Now, this all seems pretty so-what-ish, but Rebecca Kukla, guest blogging for Brian Leiter, says it's a problem. Social norm violation has some connection to sexual norm violation, she says. But even apart from that, she seems to think there's a problem:
The problem with all of this (or one of the many problems) is, again, that it comes at the cost of the most vulnerable members of the profession - those likely to be the targets of the boundary-violations and judgmental expectations rather than their instigators. Likewise it leaves us with no recourse when we feel violated. If we complain, we are just not understanding how to be a cool philosopher, or we are not intellectual enough to get the joke. It also generally puts women, people of color, and other disciplinary minorities in a different kind of impossible position: we can’t get away with the hobo look without repercussions, but we also get dismissed if we look like we care about social conventions...I'm puzzled how it is that anyone is the "target" of non-sexual "boundary-violations" -- the ones that come to my mind, anyway -- and how it is that anyone is "violated." But yes, I agree that "we can't get away with the hobo look" or whatever it might be -- candy-throwing, bare feet. Eccentricity seems to be associated with brilliance in men, but not in women. So women have fewer tools in their "how to impress" toolbox.

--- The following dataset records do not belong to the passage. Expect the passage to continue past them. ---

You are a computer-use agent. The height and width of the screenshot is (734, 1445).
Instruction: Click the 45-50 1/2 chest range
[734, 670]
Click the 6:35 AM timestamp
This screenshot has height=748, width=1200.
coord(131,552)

Yeah, it's true and it's irritating, but I can't imagine expecting men to cut back on the eccentricity, just because it's not as much of an option for women. And as for there being any connection to sexual norm violation, I'm just not seeing it. All the barefoot candy-throwing faculty members I know are not sexual norm violators in the slightest. It's an intriguing possibility, but to believe there's any correlation between one type of norm violation and another, I'd need to see some evidence.